(Stored entries)
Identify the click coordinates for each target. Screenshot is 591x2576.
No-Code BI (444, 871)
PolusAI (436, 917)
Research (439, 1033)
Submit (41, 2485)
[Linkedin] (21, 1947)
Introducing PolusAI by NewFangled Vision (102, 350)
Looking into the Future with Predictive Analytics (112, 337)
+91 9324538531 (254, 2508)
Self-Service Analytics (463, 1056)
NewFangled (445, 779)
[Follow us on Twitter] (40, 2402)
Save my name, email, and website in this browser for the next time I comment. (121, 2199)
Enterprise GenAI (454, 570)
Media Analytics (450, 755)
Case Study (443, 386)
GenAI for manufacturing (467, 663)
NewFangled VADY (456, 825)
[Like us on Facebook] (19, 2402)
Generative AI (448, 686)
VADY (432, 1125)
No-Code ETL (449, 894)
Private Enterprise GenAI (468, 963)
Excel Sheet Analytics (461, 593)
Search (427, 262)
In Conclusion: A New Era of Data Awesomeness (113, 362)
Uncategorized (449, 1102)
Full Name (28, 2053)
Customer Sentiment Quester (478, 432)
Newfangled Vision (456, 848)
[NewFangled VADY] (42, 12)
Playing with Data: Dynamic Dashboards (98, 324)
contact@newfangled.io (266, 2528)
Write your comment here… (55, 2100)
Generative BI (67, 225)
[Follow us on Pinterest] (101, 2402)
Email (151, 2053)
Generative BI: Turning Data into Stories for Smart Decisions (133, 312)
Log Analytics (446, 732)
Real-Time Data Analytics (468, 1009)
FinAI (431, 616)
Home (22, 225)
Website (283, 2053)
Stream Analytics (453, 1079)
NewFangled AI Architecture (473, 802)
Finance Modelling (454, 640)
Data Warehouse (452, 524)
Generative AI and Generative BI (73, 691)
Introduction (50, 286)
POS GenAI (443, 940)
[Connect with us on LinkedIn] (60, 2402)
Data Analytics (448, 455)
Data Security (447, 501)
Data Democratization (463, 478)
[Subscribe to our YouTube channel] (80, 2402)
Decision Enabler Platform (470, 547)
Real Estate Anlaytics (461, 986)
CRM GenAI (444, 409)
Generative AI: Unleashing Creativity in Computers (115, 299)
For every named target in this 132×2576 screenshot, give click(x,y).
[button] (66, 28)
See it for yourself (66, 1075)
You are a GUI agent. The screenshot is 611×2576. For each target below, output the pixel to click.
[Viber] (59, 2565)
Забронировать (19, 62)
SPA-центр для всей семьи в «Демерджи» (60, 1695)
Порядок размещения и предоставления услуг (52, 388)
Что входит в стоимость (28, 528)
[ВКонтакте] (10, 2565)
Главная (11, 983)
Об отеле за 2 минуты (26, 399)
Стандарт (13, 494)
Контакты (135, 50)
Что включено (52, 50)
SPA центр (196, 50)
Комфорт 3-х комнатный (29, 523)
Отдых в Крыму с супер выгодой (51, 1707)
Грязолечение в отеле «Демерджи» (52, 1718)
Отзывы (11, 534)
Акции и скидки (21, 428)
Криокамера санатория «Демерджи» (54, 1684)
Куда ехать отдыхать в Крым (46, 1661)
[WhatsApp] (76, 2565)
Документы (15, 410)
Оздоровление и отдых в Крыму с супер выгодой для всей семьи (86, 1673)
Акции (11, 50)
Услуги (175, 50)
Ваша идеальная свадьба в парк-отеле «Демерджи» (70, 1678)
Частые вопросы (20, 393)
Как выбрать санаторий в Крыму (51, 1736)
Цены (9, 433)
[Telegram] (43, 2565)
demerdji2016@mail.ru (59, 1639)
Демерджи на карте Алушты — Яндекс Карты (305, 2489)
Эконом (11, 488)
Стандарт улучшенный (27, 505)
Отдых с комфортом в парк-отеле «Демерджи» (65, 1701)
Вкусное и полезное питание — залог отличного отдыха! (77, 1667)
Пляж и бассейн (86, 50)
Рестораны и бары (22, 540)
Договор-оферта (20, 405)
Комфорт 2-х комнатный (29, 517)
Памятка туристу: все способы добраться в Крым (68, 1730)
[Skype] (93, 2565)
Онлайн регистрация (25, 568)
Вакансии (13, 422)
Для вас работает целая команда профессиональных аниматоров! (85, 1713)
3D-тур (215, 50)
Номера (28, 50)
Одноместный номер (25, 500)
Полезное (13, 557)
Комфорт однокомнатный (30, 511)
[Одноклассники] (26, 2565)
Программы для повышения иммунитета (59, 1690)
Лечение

WORK REQUEST
The answer must consist of every line from the records above that holds "GenAI".

EXPECTED ANSWER
Enterprise GenAI (454, 570)
GenAI for manufacturing (467, 663)
Private Enterprise GenAI (468, 963)
POS GenAI (443, 940)
CRM GenAI (444, 409)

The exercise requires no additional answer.